▶ PAGE TEXT:

I’m standing halfway up Hrushevskoho Street on a frosty February morning in Kiev. It’s -13 degrees Celsius, and I’m chain-smoking with my friend and fixer Emine. It makes us feel warmer while we wait for the Euromaidan protestors, who in 2014 occupied Kiev’s Independence Square, known as Maidan, demanding closer ties to the European Union and an end to government corruption, to pass my makeshift portrait studio on the way to the frontline barricade.
A tall man in his mid-30s strides past in a camouflage jacket, his face blackened by soot from burning tires. I cheerfully call out to him, “Hi, I’m Nastya from London. Can I make your picture?”
His name is Oleg, and I photographed him twice, on this day and again after the worst day of violence on February 20, which became known as “Bloody Thursday,” when snipers opened fire on protestors fighting security forces loyal to the government, killing about 50 people in a few hours.
The second time I photographed Oleg was different. When we saw him again, he hugged each of us, tightly, unusual for acquaintances in this part of the world. Many men changed like that, as if after all the blood and death they had seen they needed to touch the living and to feel touched and alive themselves. We also felt the trauma of so much violence, and touch comforted us, too.

▶ SET TASK 1: Rewrite the rows below, from the first line through the line containing "Looking at the image, I should click on (1329, 134).", changing "Vaults" to "Folders" and leaving everything else unchanged.

▶ PROVIDED MATERIAL:
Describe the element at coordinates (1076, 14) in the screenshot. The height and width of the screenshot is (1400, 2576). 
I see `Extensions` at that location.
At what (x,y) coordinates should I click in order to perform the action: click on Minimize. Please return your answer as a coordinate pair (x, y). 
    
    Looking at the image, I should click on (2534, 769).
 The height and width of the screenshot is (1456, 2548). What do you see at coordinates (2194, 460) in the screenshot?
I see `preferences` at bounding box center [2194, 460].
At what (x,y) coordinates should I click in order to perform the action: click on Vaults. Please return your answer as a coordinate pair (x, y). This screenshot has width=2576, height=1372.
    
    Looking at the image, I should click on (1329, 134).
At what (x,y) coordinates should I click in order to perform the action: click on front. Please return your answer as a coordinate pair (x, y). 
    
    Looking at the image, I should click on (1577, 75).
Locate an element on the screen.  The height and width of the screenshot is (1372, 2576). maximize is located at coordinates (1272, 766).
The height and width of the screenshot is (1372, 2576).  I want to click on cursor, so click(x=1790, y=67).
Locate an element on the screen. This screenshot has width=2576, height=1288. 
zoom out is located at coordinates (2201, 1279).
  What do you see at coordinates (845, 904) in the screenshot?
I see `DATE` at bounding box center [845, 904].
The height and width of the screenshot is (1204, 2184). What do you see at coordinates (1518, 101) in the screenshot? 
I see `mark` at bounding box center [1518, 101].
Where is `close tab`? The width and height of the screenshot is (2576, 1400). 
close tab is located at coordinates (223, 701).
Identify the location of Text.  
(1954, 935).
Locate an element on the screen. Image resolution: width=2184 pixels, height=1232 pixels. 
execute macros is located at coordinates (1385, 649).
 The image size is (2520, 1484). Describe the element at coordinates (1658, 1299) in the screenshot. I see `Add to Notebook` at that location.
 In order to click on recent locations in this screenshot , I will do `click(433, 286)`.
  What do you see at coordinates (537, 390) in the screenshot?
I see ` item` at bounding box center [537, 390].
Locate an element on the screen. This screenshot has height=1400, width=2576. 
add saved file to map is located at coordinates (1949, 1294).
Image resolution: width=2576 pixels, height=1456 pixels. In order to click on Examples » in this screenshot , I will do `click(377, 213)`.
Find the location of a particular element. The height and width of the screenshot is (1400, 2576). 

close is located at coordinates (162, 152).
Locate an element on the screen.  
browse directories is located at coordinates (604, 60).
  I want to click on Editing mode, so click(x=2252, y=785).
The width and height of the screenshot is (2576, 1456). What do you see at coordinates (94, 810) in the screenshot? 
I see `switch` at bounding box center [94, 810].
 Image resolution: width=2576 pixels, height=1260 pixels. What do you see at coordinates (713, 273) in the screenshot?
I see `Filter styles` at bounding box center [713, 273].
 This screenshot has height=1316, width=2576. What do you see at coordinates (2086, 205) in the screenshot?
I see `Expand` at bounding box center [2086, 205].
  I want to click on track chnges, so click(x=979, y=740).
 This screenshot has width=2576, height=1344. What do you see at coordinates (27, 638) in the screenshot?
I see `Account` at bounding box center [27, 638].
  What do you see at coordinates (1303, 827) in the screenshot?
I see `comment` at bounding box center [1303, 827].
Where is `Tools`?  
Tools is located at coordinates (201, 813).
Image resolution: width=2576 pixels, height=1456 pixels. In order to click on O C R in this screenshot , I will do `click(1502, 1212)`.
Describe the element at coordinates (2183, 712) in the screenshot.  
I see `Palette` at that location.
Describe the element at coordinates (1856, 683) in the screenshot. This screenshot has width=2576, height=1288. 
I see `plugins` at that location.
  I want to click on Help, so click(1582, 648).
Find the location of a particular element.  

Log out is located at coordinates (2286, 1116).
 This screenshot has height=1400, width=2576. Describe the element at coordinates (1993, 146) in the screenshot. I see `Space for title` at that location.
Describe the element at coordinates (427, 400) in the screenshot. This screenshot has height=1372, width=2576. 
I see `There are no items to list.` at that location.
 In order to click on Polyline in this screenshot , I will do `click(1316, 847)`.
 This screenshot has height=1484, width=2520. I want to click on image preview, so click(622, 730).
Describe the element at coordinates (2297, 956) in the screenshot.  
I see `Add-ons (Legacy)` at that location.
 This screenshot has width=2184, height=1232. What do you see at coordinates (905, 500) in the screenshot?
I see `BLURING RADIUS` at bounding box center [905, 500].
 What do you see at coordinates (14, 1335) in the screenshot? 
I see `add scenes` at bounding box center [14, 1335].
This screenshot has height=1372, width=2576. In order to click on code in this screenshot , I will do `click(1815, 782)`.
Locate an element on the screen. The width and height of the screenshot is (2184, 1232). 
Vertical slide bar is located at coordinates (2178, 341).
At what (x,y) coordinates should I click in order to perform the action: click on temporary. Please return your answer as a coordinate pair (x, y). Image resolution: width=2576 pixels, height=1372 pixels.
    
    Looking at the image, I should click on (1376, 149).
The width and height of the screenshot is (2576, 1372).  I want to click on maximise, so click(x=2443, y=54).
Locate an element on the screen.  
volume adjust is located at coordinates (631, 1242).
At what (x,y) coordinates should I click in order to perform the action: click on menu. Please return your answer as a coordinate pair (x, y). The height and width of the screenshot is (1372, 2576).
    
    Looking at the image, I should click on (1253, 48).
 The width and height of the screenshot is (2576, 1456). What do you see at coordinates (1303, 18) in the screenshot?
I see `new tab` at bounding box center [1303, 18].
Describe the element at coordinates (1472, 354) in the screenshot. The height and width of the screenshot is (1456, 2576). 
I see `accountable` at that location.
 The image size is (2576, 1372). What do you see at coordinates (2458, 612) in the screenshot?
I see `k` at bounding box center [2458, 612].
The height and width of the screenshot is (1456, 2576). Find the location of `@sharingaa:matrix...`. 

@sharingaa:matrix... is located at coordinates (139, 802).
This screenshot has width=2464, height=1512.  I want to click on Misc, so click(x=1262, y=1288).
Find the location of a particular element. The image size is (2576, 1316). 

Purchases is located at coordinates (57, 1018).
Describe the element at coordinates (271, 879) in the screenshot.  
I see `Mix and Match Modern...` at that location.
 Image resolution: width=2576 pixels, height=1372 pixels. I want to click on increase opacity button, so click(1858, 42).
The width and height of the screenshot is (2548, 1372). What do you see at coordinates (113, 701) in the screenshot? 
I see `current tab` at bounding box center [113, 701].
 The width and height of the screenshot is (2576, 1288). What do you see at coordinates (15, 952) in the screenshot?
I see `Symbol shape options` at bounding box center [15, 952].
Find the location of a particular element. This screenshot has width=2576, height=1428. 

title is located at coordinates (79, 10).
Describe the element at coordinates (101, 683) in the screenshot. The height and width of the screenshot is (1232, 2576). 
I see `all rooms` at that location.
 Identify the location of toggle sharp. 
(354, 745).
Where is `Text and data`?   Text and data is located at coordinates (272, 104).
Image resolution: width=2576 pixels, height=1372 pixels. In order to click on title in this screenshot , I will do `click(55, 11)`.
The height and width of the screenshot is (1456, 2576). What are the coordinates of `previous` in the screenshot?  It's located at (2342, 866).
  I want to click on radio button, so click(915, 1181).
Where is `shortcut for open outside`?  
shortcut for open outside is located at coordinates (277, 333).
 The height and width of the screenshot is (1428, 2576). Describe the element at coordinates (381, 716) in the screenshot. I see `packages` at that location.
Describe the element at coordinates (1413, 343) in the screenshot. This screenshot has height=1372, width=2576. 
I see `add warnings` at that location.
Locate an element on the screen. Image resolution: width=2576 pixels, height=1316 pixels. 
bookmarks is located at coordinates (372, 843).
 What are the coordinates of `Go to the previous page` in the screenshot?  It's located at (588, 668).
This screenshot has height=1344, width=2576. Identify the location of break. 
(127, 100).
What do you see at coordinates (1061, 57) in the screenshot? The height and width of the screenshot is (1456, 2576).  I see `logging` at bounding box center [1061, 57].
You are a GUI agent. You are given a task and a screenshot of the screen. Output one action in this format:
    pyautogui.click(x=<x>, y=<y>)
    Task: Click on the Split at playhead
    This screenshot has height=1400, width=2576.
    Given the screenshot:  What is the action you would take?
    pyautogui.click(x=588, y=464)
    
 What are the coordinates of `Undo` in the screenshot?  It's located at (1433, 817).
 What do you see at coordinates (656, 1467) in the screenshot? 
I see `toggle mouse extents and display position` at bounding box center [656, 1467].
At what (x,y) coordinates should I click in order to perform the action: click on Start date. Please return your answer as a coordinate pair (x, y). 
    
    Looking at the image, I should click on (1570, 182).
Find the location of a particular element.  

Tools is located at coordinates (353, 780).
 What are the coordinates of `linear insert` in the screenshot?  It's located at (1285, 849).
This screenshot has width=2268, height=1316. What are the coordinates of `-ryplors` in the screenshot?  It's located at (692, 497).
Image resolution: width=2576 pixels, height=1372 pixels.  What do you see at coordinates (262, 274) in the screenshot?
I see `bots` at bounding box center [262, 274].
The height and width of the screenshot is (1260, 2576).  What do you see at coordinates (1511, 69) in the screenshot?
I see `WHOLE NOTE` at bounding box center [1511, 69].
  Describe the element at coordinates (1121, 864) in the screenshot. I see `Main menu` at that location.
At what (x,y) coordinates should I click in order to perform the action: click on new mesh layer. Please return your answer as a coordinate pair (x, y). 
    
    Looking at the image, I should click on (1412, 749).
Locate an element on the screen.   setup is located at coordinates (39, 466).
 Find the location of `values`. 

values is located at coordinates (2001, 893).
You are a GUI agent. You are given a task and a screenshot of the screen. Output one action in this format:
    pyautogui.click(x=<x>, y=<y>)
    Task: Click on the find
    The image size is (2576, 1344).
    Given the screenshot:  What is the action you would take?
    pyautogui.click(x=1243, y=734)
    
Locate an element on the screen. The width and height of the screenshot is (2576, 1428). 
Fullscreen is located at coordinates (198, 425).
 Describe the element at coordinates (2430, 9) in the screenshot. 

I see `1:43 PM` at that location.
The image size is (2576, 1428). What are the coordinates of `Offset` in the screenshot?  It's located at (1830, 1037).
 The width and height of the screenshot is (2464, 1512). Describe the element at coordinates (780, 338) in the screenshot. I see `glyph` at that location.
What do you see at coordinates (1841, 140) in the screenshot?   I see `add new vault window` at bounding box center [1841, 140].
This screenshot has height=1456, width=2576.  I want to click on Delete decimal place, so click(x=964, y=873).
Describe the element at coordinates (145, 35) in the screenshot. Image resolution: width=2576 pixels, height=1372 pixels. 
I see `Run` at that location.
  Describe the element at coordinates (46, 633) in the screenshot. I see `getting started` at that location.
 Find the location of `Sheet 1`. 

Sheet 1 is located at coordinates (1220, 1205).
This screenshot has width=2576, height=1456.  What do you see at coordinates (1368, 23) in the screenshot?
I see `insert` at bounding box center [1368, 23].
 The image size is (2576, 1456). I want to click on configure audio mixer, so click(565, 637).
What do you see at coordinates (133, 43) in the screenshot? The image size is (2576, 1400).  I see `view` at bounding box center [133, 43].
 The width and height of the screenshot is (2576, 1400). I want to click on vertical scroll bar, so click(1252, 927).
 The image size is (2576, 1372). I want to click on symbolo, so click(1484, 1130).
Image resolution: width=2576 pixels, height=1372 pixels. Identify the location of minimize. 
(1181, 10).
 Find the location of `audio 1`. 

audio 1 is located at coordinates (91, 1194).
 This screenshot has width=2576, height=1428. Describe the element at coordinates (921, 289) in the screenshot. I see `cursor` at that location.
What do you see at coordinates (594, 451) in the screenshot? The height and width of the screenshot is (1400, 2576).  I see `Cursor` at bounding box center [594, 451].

▶ SET TASK 2: Based on the account of the Kiev protests, mark each statement yes or no and quote the words that decide it: (a) The temperature that February morning was -13 degrees Celsius. (b) The tall man in the camouflage jacket was in his mid-40s. (c) On "Bloody Thursday," about 50 people were killed in a few hours.

▶ RIGHT ANSWER 1:
Describe the element at coordinates (1076, 14) in the screenshot. The height and width of the screenshot is (1400, 2576). 
I see `Extensions` at that location.
At what (x,y) coordinates should I click in order to perform the action: click on Minimize. Please return your answer as a coordinate pair (x, y). 
    
    Looking at the image, I should click on (2534, 769).
 The height and width of the screenshot is (1456, 2548). What do you see at coordinates (2194, 460) in the screenshot?
I see `preferences` at bounding box center [2194, 460].
At what (x,y) coordinates should I click in order to perform the action: click on Folders. Please return your answer as a coordinate pair (x, y). This screenshot has width=2576, height=1372.
    
    Looking at the image, I should click on (1329, 134).

▶ RIGHT ANSWER 2:
(a) Yes: "It’s -13 degrees Celsius"
(b) No: "A tall man in his mid-30s strides past in a camouflage jacket"
(c) Yes: "killing about 50 people in a few hours"